He wondered what all those trainees who watched him knock
their arrows from the air and all those people who cleared the
streets for him would say if they knew that this big, hulking
brute of a muscleman was scared to death.
CHAPTER 4
BECOMING AN ELEMENTAL SUBJECT
Faerie seats of power may not be invaded by mortals without
permission without exacting severe penalties.
—Rules, XIX, 106(c)
THEY REACHED THE BIRD'S BREATH, LITTLE MORE THAN A
creek at this point, about midday. The air was hot and thick
and insects buzzed around them in constant frenzy, setting up
a cacophony of buzzing sounds. Marge halted and turned to
Joe.
"This is where we split up," she said a bit nervously. "Make
camp somewhere along here and wait for me." She turned back
and pointed to a dark grove of trees beyond the small river.

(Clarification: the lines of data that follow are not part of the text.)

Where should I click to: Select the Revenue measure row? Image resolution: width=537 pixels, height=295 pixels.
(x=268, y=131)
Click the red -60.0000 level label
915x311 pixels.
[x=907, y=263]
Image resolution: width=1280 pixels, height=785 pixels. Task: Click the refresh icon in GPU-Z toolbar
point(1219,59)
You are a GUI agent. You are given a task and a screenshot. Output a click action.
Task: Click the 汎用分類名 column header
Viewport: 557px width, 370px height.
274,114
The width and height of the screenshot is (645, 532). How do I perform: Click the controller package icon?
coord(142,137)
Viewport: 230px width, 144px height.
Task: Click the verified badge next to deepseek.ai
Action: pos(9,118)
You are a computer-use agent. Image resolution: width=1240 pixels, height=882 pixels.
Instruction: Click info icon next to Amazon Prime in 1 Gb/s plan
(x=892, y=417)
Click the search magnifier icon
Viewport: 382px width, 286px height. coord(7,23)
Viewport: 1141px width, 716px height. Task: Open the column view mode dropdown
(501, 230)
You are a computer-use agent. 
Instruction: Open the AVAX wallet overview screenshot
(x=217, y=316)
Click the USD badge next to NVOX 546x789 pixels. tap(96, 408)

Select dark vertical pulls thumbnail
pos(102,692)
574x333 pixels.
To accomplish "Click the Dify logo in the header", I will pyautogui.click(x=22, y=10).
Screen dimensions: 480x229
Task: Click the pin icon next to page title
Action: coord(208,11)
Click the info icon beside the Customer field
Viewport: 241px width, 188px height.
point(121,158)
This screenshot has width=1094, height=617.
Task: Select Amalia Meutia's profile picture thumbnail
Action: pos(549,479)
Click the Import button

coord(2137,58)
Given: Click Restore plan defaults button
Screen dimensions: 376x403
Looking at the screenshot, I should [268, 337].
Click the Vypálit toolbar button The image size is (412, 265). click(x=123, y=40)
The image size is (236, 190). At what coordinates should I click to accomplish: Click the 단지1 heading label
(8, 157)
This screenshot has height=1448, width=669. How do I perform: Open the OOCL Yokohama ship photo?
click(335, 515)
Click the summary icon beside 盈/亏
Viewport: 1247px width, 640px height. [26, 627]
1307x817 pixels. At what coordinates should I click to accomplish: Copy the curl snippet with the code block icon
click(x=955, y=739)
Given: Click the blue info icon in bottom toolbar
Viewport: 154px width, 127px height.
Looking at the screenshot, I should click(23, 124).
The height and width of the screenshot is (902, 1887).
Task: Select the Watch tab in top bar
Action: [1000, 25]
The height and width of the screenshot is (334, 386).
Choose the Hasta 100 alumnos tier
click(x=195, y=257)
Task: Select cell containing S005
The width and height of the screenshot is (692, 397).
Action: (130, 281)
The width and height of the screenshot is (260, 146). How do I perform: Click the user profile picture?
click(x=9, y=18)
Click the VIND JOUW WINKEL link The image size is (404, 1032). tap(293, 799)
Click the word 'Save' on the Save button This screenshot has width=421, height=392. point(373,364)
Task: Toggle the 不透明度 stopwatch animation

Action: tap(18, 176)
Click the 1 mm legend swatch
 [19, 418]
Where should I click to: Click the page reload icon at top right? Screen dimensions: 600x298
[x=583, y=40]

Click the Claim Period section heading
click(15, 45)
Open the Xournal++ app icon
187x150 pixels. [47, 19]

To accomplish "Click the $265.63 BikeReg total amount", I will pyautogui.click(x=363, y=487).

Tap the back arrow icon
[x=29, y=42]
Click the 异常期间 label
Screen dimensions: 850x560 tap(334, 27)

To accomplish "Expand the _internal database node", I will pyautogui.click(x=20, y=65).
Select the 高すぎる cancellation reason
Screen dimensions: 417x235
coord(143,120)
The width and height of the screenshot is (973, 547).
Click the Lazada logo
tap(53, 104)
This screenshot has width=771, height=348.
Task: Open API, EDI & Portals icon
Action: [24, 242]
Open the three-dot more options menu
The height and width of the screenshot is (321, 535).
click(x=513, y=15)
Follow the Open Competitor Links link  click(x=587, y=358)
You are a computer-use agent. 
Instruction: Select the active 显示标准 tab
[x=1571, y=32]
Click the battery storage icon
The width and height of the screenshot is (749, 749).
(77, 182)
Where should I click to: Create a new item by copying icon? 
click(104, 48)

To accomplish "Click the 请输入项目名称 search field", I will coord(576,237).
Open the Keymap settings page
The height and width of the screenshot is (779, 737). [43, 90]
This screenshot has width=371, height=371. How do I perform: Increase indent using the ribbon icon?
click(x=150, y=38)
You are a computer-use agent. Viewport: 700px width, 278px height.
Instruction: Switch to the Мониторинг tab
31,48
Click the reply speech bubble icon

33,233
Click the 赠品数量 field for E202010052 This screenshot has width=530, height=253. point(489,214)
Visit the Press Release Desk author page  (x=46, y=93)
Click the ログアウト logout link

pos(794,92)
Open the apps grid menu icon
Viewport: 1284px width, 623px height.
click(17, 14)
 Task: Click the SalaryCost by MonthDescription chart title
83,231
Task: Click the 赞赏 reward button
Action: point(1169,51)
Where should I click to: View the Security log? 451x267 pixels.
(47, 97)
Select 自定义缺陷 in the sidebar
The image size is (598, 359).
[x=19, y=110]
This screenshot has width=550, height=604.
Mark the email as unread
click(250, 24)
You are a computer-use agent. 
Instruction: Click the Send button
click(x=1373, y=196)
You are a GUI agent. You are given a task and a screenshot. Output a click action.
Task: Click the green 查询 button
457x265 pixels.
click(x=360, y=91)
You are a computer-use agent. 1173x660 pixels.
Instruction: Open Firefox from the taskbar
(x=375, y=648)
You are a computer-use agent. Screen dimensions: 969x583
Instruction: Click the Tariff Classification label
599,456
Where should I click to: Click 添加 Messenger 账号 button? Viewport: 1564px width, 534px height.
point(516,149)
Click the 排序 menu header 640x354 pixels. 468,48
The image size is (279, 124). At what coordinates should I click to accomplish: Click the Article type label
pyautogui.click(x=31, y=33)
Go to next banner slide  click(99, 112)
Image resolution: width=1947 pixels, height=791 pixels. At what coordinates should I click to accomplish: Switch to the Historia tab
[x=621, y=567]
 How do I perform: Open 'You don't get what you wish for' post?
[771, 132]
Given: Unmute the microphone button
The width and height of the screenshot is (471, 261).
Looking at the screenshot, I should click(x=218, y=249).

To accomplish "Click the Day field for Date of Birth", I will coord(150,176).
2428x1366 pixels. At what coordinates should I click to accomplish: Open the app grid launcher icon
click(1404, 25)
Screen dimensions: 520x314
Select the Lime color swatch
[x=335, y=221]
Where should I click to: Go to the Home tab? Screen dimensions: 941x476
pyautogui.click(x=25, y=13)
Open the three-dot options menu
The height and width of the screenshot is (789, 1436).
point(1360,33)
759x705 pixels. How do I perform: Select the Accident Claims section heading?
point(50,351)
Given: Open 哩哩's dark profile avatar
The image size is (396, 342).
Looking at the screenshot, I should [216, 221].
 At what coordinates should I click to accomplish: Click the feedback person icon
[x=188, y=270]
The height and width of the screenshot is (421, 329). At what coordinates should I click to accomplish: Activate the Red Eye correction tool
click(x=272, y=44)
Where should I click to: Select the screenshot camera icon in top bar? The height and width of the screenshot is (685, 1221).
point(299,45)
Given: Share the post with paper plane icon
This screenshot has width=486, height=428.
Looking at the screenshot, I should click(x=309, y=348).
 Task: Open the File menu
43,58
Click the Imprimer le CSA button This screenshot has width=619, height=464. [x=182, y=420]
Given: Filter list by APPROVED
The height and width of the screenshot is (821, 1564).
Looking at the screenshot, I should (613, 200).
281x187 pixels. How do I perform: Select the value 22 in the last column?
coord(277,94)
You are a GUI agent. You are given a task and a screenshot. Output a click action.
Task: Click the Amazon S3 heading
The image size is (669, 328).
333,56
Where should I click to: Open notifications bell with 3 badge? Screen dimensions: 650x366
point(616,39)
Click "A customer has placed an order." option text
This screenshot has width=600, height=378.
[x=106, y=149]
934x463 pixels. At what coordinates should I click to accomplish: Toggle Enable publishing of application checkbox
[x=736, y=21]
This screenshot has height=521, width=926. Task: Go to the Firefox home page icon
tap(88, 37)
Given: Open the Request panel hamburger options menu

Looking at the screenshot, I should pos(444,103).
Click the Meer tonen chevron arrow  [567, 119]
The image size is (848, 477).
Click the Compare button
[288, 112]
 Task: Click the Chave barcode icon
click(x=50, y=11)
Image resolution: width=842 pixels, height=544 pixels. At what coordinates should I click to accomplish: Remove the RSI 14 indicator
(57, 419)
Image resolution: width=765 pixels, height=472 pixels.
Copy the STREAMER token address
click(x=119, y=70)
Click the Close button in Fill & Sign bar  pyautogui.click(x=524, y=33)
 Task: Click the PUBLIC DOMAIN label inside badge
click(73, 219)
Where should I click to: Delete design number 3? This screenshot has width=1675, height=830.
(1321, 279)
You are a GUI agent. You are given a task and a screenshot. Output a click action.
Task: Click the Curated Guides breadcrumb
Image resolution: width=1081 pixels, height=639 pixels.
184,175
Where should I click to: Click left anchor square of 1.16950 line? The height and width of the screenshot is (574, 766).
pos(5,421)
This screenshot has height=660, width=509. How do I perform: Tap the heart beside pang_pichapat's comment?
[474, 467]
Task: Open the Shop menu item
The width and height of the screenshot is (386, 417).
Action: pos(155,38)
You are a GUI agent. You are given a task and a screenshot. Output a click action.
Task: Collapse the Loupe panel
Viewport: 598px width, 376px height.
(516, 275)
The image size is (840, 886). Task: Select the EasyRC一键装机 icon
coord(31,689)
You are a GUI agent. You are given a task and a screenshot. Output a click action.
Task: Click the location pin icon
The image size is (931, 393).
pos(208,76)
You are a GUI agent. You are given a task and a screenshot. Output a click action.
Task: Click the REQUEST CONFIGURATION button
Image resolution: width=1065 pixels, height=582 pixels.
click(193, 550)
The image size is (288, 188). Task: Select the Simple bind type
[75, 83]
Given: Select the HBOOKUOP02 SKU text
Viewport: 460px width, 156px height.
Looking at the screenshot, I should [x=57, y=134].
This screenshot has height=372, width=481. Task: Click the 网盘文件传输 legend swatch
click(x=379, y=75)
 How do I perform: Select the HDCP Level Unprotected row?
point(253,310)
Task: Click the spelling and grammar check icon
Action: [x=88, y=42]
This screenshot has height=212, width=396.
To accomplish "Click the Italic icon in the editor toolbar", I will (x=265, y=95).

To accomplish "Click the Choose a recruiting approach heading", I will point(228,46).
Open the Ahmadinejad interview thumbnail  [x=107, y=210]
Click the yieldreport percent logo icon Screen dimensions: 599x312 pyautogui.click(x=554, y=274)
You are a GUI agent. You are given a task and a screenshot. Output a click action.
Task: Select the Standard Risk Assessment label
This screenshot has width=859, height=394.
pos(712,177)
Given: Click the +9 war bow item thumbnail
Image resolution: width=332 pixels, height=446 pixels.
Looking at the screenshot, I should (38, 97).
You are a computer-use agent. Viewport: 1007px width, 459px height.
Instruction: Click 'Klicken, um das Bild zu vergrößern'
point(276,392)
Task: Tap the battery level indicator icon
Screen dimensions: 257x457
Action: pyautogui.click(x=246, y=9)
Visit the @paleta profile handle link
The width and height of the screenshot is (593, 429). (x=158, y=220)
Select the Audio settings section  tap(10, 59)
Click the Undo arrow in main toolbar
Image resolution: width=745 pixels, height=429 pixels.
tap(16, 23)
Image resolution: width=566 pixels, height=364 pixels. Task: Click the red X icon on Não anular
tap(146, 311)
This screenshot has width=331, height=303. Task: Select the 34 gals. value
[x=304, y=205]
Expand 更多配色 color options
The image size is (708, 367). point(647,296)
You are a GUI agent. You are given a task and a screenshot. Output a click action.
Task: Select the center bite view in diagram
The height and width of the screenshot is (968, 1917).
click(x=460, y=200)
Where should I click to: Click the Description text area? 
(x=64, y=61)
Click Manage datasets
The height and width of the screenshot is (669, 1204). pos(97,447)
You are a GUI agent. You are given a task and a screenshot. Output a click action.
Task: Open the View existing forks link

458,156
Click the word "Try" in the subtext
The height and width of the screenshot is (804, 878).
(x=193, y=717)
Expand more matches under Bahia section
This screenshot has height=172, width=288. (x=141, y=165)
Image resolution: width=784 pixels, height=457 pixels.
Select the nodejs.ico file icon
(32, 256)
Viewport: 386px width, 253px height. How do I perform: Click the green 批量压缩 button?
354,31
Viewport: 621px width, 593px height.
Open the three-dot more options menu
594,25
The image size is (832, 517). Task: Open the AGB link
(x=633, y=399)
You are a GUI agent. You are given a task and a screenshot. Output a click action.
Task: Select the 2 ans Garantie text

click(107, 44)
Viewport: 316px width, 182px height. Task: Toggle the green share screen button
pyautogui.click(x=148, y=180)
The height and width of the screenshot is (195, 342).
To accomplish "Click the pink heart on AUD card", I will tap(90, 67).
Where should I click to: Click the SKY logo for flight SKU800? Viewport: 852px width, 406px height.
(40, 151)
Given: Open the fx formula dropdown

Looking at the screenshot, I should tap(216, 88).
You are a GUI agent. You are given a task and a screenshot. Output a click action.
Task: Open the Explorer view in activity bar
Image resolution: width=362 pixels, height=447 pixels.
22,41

"That is the start of Mohr Jerahl."
He stared at it, but could tell no difference between the
forest they'd been traveling through and the one on the other
side. Still, he knew, there was little to distinguish the Glen
Dinig from the surrounding countryside, either, and it was
certainly a real and, for him. deadly place. "I still think I should
go with you, at least as far as I can," he argued. "You don't
know what's there, really."
"No. Absolutely not. First of all, you remember Ruddygore's
warning. That's magic over there, Joe—a place of enchantment."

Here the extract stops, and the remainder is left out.